Note that getting this to word required enabling comment-retention mode for
the lexer which produces the TokenBuffer. I'm not sure if this is desirable
in general.

nridge retitled this revision from [WIP] [clangd] Do not trigger go-to-def textual fallback inside string literals to [clangd] Do not trigger go-to-def textual fallback inside string literals.Mar 17 2020, 2:11 PM
sammccall added inline comments.Mar 17 2020, 2:18 PM
clang-tools-extra/clangd/XRefs.cpp
367

this means you're not going to resolve foo in a.^foo (you're touching two tokens).

The cleanest thing seems to be to use the word you've identified: iterate over the spelledTokensTouching(WordStart) and accept the one where tok.range(SM).touches(WordOffset + Word.size())

clang/lib/Tooling/Syntax/Tokens.cpp
343 ↗(On Diff #250885)

Yikes, I didn't remember TokenBuffer doesn't currently record comment tokens.
I'm afraid this isn't a trivial change and would definitely need tests to verify it doesn't interfere with translating between spelled/expanded tokens (I'm pretty sure there are tests that comments *aren't* retained now in TokensTest.cpp, part of SyntaxTests)

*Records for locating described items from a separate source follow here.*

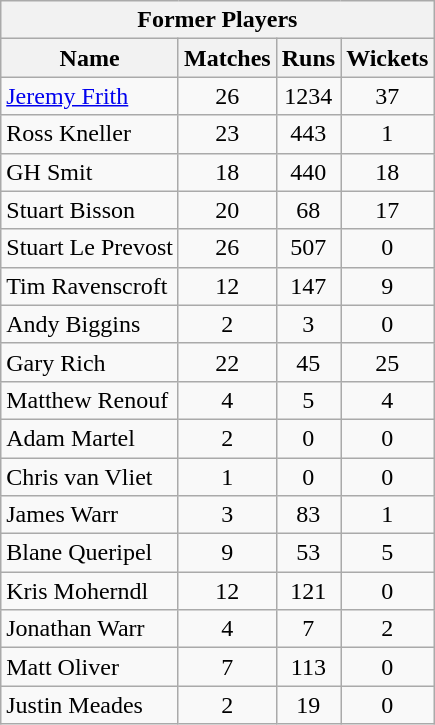
Stuart Bisson (90, 210)
19 (308, 705)
113 (308, 667)
Matches (227, 58)
Ross Kneller (90, 134)
Justin Meades (90, 705)
Matt Oliver (90, 667)
1234 (308, 96)
Runs (308, 58)
Adam Martel (90, 438)
83 (308, 515)
443 (308, 134)
Jonathan Warr (90, 629)
Name (90, 58)
20 (227, 210)
53 (308, 553)
Matthew Renouf (90, 400)
23 (227, 134)
James Warr (90, 515)
Kris Moherndl (90, 591)
GH Smit (90, 172)
25 (388, 362)
37 (388, 96)
68 (308, 210)
507 (308, 248)
Tim Ravenscroft (90, 286)
121 (308, 591)
Jeremy Frith (90, 96)
45 (308, 362)
Stuart Le Prevost (90, 248)
Wickets (388, 58)
Former Players (218, 20)
22 (227, 362)
Chris van Vliet (90, 477)
Andy Biggins (90, 324)
440 (308, 172)
Blane Queripel (90, 553)
Gary Rich (90, 362)
147 (308, 286)
17 (388, 210)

Given that, the shorter route for this patch would be to blacklist string literals rather than whitelisting comments + identifiers.

nridge updated this revision to Diff 251418.Mar 19 2020, 10:46 AM

Take a blacklisting approach

nridge marked 5 inline comments as done.Mar 19 2020, 10:47 AM
sammccall accepted this revision.Mar 19 2020, 1:53 PM
This revision is now accepted and ready to land.Mar 19 2020, 1:53 PM
nridge marked an inline comment as done.Mar 19 2020, 2:19 PM
nridge added inline comments.
clang-tools-extra/clangd/XRefs.cpp
381

Whoops, meant to use WordStart rather than Loc here.

nridge updated this revision to Diff 251476.Mar 19 2020, 2:22 PM

Use WordStart

This revision was automatically updated to reflect the committed changes.